→ Source text:
--- begin ---
Tuesday, 1 April 2014

Some nitty gritty about cruising!

I had a few questions about cruising before I left, but the answers weren't always easy to find.   So at the risk of descending into trivial detail, I though I'd record some of my observations, even if they're boring!

In relation to electrical outlets, in our room we had  US 110 volt sockets as well as both Australian and European 240 volt sockets (but only one of each, so a power board is useful if it's likely that you'll want to recharge two items at the same time). Princess apparently had no objection to us using our own hair dryer, but I think I read somewhere that they don't like people bringing their own coffee maker to set up in their cabin (I wouldn't have thought many Australians would bother with this, maybe other nationalities are different).
The webcam

There's a webcam on board, which can be monitored on the internet - see http://www.seascanner.com/schiffsposition.php?schiff=Dawn+Princess

I couldn't decide what to call our cabin/room/stateroom. The cruise line obviously always uses the expression “state room”.  I found this a bit of overkill, so used "room" or "cabin:".   We had what's called an “ocean view stateroom” which was comfortable and had a very large window (larger than I had expected from the promotional material, but it may be that not all rooms in this category had such a large window).   There was adequate storage space and good use of mirrors made the room seem a bit larger.  The bathroom was small, but adequate. We had no balcony and the window didn't open.
--- end ---
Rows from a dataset
--- begin ---
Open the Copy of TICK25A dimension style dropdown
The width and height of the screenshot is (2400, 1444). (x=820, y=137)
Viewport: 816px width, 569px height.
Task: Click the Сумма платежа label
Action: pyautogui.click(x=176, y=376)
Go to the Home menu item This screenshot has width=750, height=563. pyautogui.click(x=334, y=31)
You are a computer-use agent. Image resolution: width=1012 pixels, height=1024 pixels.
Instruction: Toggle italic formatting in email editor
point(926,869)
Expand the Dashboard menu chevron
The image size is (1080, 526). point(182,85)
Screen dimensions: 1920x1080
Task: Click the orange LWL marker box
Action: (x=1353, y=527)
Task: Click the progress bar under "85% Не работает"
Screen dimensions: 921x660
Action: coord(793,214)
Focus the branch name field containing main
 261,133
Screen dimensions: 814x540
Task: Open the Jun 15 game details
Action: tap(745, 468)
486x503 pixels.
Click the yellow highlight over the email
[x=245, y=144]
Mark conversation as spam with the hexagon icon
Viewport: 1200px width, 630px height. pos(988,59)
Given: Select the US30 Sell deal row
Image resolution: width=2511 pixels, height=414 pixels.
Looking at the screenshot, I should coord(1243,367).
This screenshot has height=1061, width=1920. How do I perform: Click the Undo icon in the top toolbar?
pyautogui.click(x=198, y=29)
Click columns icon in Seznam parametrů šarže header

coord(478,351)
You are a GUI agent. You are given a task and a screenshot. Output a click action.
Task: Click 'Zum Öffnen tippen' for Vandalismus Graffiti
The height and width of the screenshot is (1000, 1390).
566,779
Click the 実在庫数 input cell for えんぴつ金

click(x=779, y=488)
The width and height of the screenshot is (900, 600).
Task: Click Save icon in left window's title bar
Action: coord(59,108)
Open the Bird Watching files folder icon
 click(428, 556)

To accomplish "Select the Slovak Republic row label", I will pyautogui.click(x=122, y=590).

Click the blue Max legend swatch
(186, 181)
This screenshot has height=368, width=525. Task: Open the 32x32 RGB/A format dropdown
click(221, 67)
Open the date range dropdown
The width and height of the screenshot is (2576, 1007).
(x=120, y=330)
--- end ---
→ Actions to take:
1. Print the passage of the cruising blog post from "I had a few" up to and including "if they're boring!".
2. What type of stateroom did the writer have, according to the cruising blog post?
3. Continue the cruising blog post, starting after its final sentence.
You don't need the lines above for anything here.

→ Replies:
1.
I had a few questions about cruising before I left, but the answers weren't always easy to find.   So at the risk of descending into trivial detail, I though I'd record some of my observations, even if they're boring!

2. An ocean view stateroom.

3.
We didn't miss a balcony, although their main advantage seems to be that you can open the door if your want fresh air.   From what I saw, it would be possible (but a squeeze) to sit on it, but on our trip it was often windy and the amount of sunshine was limited so the opportunities for this would have been limited.  Maybe things would be different if cruising in tropical waters. 

Our cabin - about midway on deck above the large windows

I can't compare our location (towards the aft) with any other locations, but there was no engine vibration or intrusive noise except for the airconditioning (the temperature could be adjusted but not the fan speed).   

Even though we were directly above the Vista Lounge, we didn't hear anything from this.   The prices for cabins on higher decks seem to be more expensive, but we were quite content where we were (on deck 8, best described as in the middle).
We were told before embarking that there would be two "formal nights", and that dinner or business suits could be worn.  In fact, I took a normal (dark) suit and ties, and this was in fact what most of the men wore,   Only a small number wore dinner suits, and the minimum attire seemed to be jacket and tie with dark trousers.  If you didn't want to bother with this, you could eat in the buffet.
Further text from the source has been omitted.